Domenica 22 novembre 2020 in Italia si è accesa una breve ma vivace polemica, originata da un tweet di Alessandro Laterza, in cui apparentemente il noto editore disconosceva il valore delle voci femminili nella letteratura italiana contemporanea. La vicenda può fungere qui da spunto per riflettere sul fenomeno della scrittura della migrazione in Italia, che a partire dai primi anni Duemila ha contaminato positivamente la letteratura, creando i presupposti per la nascita di un nuovo modo di intendere la narrazione e, di conseguenza, ampliando il canone degli autori di riferimento.
All’interno di questo momento di evoluzione, un ruolo di primo piano è stato interpretato da tre scrittrici provenienti dalla cultura albanese, dotate di una straordinaria forza narrativa e di un proprio immaginario riconoscibile, sempre coerente e originale.
Elvira Dones, Ornela Vorpsi e Anilda Ibrahimi
Con i romanzi di Elvira Dones, Ornela Vorpsi e Anilda Ibrahimi, in un giro di anni compreso tra il 1997 e il 2017, un particolare tipo di testimonianza ha assunto forme sempre più definite. Si tratta di un sottogenere straordinariamente vitale, specie se lo si considera nella sua interezza, oggi ancora in via di sviluppo e già proiettato in direzione di uno scenario futuro grazie alle cosiddette seconde generazioni (Elvis Malaj ad esempio).

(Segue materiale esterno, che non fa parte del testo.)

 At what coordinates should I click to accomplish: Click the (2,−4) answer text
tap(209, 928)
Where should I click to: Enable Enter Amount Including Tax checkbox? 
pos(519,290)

Tra le opere più significative sono da ricordare Vergine giurata e Piccola guerra perfetta (Dones, 2007 e 2011), brucianti documenti delle ferite della separazione, della perdita di un equilibrio; o ancora, i frammenti di Vorpsi contenuti in Bevete cacao van Houten (2005 e 2010), in cui i protagonisti affrontano e metabolizzano l’incontro con l’occidente, assieme a Il paese dove non si muore mai (2005); e, infine, la quadrilogia di romanzi di Anilda Ibrahimi, narratrice vera, autrice di figure femminili appassionanti, capaci di rievocare un mondo ricchissimo di riti e di tradizioni (Rosso come una sposa 2008, L’amore e gli stracci del tempo 2009, Non c’è dolcezza 2012 e Il tuo nome è una promessa 2017).
Sotto l’etichetta della migrazione italofona di area balcanica sono state raccolte numerose produzioni letterarie, autentiche e dolorose, che provenivano da un sistema in via di dissoluzione. I conflitti etnici che hanno attraversato queste terre sul finire del secolo scorso, assieme alle depressioni post-capitaliste successive, hanno liberato voci che erano spinte dall’urgenza di raccontare, nel tentativo di ricostruire per sé e per le generazioni future una nuova e più complessa identità. La ricerca di una diversa collocazione nel mondo ha così fuso istanze lontane e connesso ideologie e punti di vista anche opposti, dando vita a soluzioni linguistiche e figurali ibride.
Lo strano caso della letteratura italofona albanese
Iscritta in tali coordinate, la vicenda albanese costituisce un’anomalia interessante. Forse, assieme alla proliferazione di testi francofoni di origine maghrebina degli ultimi decenni, è il caso più evidente in cui una lingua acquisita viene scelta da una vasta comunità di scrittori per dare spazio alle proprie esigenze espressive.
Il canone della letteratura italofona albanese conta oggi decine di nomi (Levani, Kubati, Spanjolli, solo per citarne alcuni tra i più prolifici) e una bibliografia critica piuttosto estesa. Dones, Vorpsi e Ibrahimi ne costituiscono il momento iniziale. Da narratrici, e da intellettuali, hanno preso la parola dopo il crollo del regime di Enver Hoxha e hanno costruito da allora, di storia in storia, un universo narrativo molteplice, sempre più lontano dai postumi di quel trauma collettivo e, al contrario, progressivamente inserito in una attualità globalizzata.
Il caso albanese fa dunque storia a sé e ribalta le proporzioni di una visione ancora legata a un canone maschiocentrico. In quel preciso momento storico, e in una particolare area geografica, in seguito a una diaspora che rimarrà epocale, sono state soprattutto le autrici, e non gli autori, ad aver aperto per prime una strada e ad aver definito un ideale di letteratura, affrancandosi tra l’altro da un modello tanto elevato quanto ingombrante come quello rappresentato dall’opera di Ismail Kadaré, rimasto immerso per evidenti motivi generazionali in un altro clima rispetto a quello dei nostri tempi.